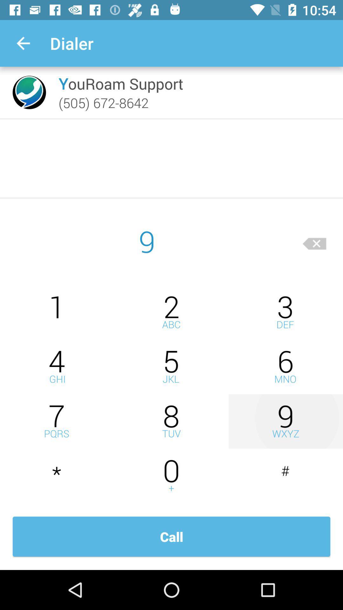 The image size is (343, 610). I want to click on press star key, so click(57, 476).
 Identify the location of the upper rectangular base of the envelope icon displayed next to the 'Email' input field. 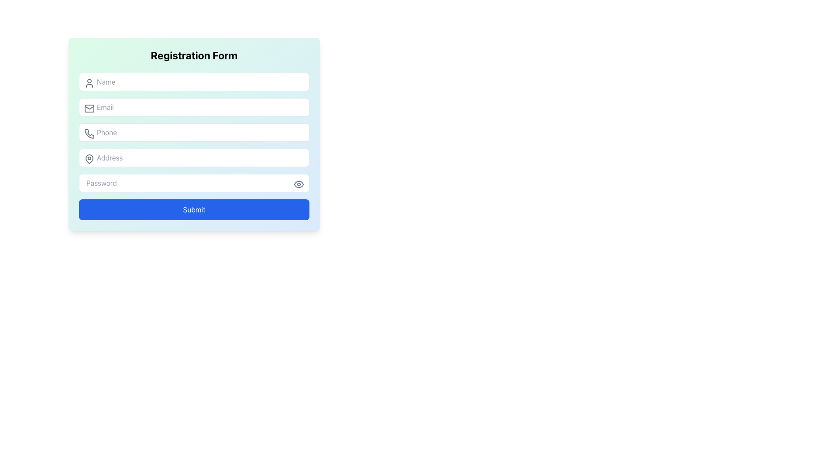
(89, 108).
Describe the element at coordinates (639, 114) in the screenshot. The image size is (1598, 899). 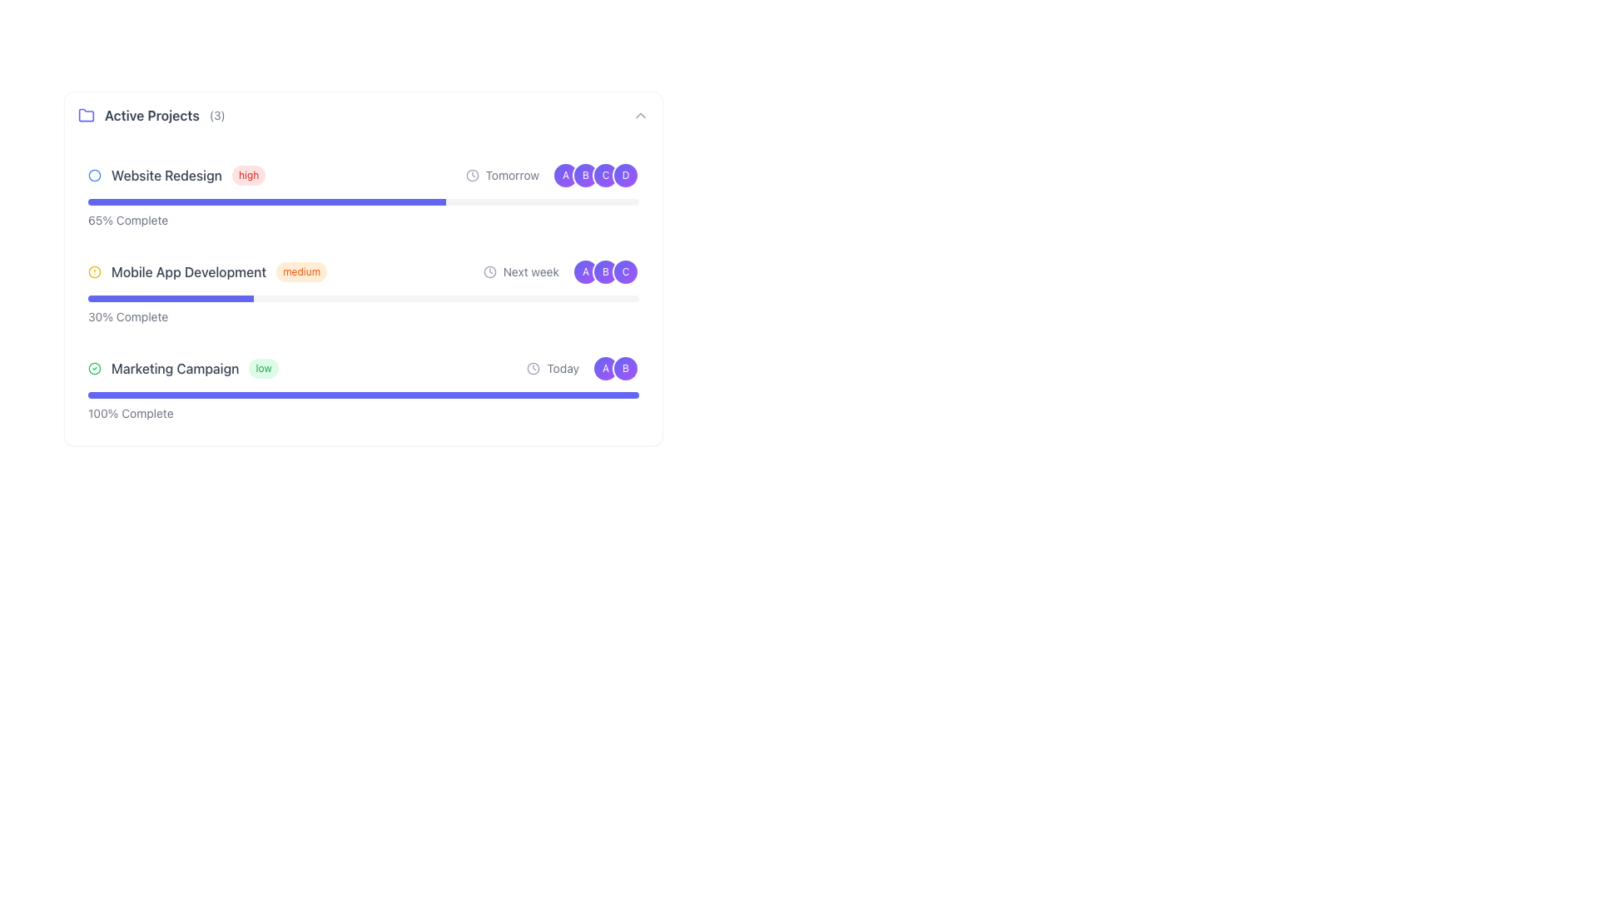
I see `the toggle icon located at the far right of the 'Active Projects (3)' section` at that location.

◆ ◆ ◆

Written instruction:
Rewrite all the records, replacing "envelope" with "letter" and leaving everything else unchanged. Omit the pictures.

Written response:
 The image size is (343, 610). I want to click on press star key, so click(57, 476).
 Identify the location of the upper rectangular base of the letter icon displayed next to the 'Email' input field. 
(89, 108).
Describe the element at coordinates (639, 114) in the screenshot. The image size is (1598, 899). 
I see `the toggle icon located at the far right of the 'Active Projects (3)' section` at that location.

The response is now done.